──────── TEXT BLOCK

Thursday's official start to spring is likely to go unnoticed on the North Coast, where the weather has had people donning shorts and flip-flops for some time now.
At Santa Rosa Ski and Sports, customers have been scooping up bathing suits and other beachwear, said salesman Ian Ferguson.
"It seems kind of early," he said.
Ferguson said the store is still organizing a bus trip to Tahoe on March 29 for one last fling on the ski slopes. But exactly which resort they'll head to has yet to be decided. Homewood, the original destination, is closing Sunday for lack of snow.
Amelia Richmond, a spokeswoman for Squaw Valley, said there's still plenty of snow on the mountain for a late-season outing. The resort is hosting the U.S. National Ski Championships this weekend.
But just in case the skiing doesn't pan out, the resort is planning to open its mountain-top hot tub this Saturday, Richmond said.
"We're working on a great lineup of spring parties as well as great deals for pass holders from other resorts who want to get in on all the fun," she said.
North Coast residents don't have to venture far to take advantage of the boffo weather. In Santa Rosa, high temperatures are expected to be in the 70s at least through Sunday, while at the coast, sunlight should dapple the water.
"It's going to be really nice," said Diana Henderson, a meteorologist with the National Weather Service.

────────────────

→ PROBLEMS
(1) List every person named in the article on the start of spring.
(2) Reproduce the passage of the article on the start of spring from "Thursday's official start" to "Saturday, Richmond said.".

──────── STORED DATA

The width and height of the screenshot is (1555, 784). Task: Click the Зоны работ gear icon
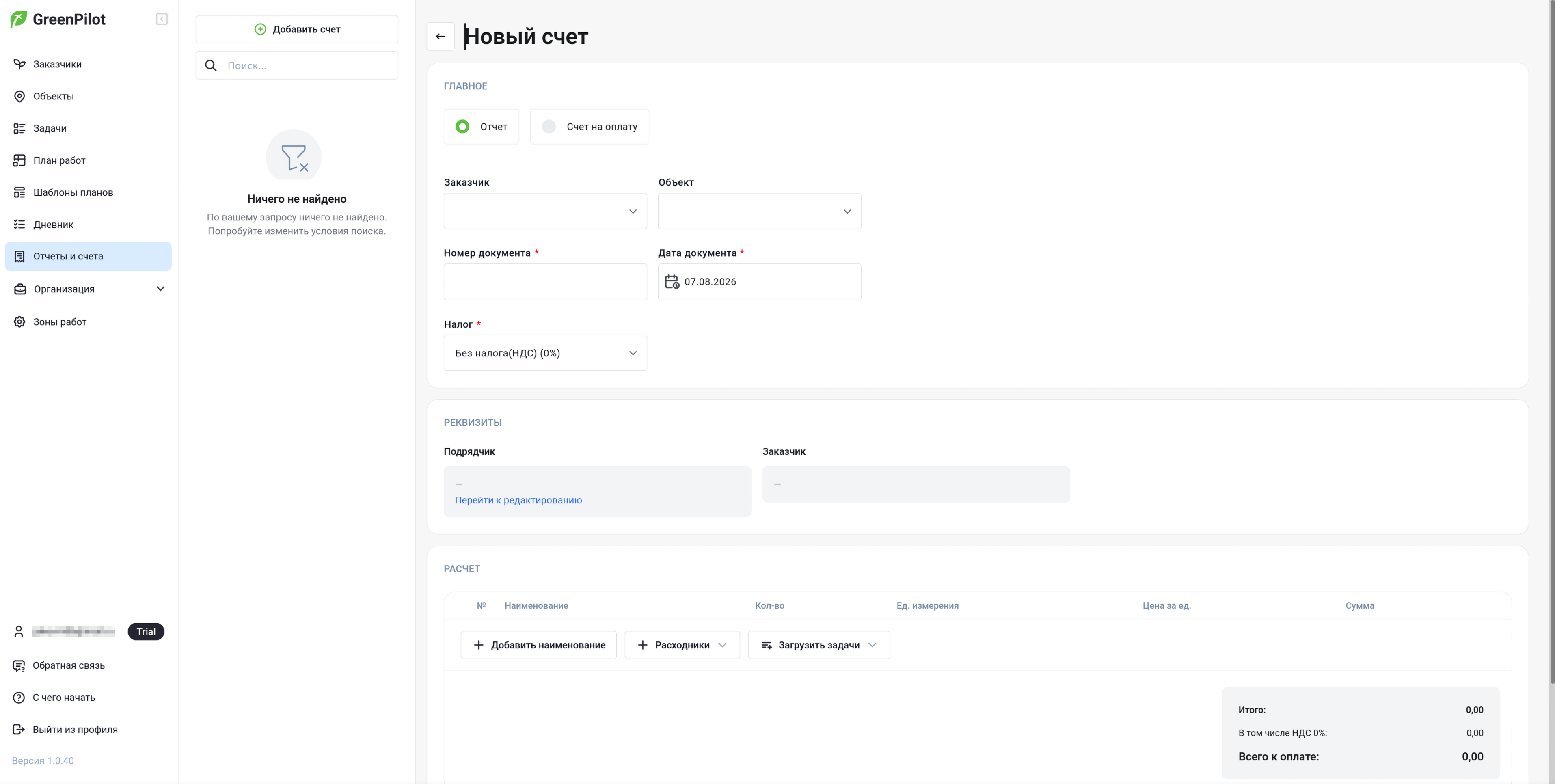click(x=19, y=322)
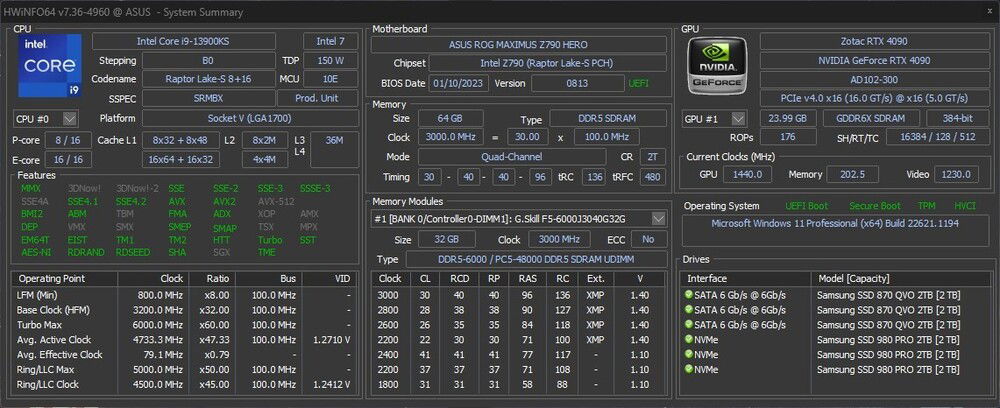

────────────────

→ RESPONSES IN ORDER
(1) Ian Ferguson, Amelia Richmond, Diana Henderson

(2)
Thursday's official start to spring is likely to go unnoticed on the North Coast, where the weather has had people donning shorts and flip-flops for some time now.
At Santa Rosa Ski and Sports, customers have been scooping up bathing suits and other beachwear, said salesman Ian Ferguson.
"It seems kind of early," he said.
Ferguson said the store is still organizing a bus trip to Tahoe on March 29 for one last fling on the ski slopes. But exactly which resort they'll head to has yet to be decided. Homewood, the original destination, is closing Sunday for lack of snow.
Amelia Richmond, a spokeswoman for Squaw Valley, said there's still plenty of snow on the mountain for a late-season outing. The resort is hosting the U.S. National Ski Championships this weekend.
But just in case the skiing doesn't pan out, the resort is planning to open its mountain-top hot tub this Saturday, Richmond said.